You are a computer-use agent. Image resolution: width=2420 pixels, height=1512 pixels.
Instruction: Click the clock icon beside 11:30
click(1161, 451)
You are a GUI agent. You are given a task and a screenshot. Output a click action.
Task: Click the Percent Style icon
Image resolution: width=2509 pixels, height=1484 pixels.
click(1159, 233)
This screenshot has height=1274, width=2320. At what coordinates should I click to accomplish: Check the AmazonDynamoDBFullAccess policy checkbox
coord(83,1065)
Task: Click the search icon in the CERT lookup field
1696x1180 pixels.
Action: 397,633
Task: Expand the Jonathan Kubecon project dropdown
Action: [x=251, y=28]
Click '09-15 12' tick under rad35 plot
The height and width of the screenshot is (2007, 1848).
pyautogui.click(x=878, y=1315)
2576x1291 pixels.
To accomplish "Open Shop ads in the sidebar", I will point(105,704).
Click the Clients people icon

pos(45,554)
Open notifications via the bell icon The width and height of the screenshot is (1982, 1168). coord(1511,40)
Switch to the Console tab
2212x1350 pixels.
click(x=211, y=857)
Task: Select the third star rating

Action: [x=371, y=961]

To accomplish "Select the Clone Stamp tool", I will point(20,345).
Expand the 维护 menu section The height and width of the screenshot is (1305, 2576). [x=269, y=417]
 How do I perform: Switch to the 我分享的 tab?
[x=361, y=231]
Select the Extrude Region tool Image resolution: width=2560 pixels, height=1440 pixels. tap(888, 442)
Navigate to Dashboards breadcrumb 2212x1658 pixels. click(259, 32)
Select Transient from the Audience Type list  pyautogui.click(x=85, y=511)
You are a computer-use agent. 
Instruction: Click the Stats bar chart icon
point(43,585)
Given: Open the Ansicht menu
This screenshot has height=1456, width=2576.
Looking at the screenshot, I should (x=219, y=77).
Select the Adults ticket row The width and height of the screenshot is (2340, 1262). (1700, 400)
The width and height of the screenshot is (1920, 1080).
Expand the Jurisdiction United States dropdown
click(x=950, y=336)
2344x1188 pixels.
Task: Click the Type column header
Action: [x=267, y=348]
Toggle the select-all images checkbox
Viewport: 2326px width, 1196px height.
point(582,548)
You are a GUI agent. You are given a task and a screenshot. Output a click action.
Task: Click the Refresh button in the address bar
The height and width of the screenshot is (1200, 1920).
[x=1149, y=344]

########

What's needed is every line of the listing, transcribed word for word.

* [EXERCISE ANSWER]:
You are a computer-use agent. Image resolution: width=2420 pixels, height=1512 pixels.
Instruction: Click the clock icon beside 11:30
click(1161, 451)
You are a GUI agent. You are given a task and a screenshot. Output a click action.
Task: Click the Percent Style icon
Image resolution: width=2509 pixels, height=1484 pixels.
click(1159, 233)
This screenshot has height=1274, width=2320. At what coordinates should I click to accomplish: Check the AmazonDynamoDBFullAccess policy checkbox
coord(83,1065)
Task: Click the search icon in the CERT lookup field
1696x1180 pixels.
Action: 397,633
Task: Expand the Jonathan Kubecon project dropdown
Action: [x=251, y=28]
Click '09-15 12' tick under rad35 plot
The height and width of the screenshot is (2007, 1848).
pyautogui.click(x=878, y=1315)
2576x1291 pixels.
To accomplish "Open Shop ads in the sidebar", I will point(105,704).
Click the Clients people icon

pos(45,554)
Open notifications via the bell icon The width and height of the screenshot is (1982, 1168). coord(1511,40)
Switch to the Console tab
2212x1350 pixels.
click(x=211, y=857)
Task: Select the third star rating

Action: [x=371, y=961]

To accomplish "Select the Clone Stamp tool", I will point(20,345).
Expand the 维护 menu section The height and width of the screenshot is (1305, 2576). [x=269, y=417]
 How do I perform: Switch to the 我分享的 tab?
[x=361, y=231]
Select the Extrude Region tool Image resolution: width=2560 pixels, height=1440 pixels. tap(888, 442)
Navigate to Dashboards breadcrumb 2212x1658 pixels. click(259, 32)
Select Transient from the Audience Type list  pyautogui.click(x=85, y=511)
You are a computer-use agent. 
Instruction: Click the Stats bar chart icon
point(43,585)
Given: Open the Ansicht menu
This screenshot has height=1456, width=2576.
Looking at the screenshot, I should (x=219, y=77).
Select the Adults ticket row The width and height of the screenshot is (2340, 1262). (1700, 400)
The width and height of the screenshot is (1920, 1080).
Expand the Jurisdiction United States dropdown
click(x=950, y=336)
2344x1188 pixels.
Task: Click the Type column header
Action: [x=267, y=348]
Toggle the select-all images checkbox
Viewport: 2326px width, 1196px height.
point(582,548)
You are a GUI agent. You are given a task and a screenshot. Output a click action.
Task: Click the Refresh button in the address bar
The height and width of the screenshot is (1200, 1920).
[x=1149, y=344]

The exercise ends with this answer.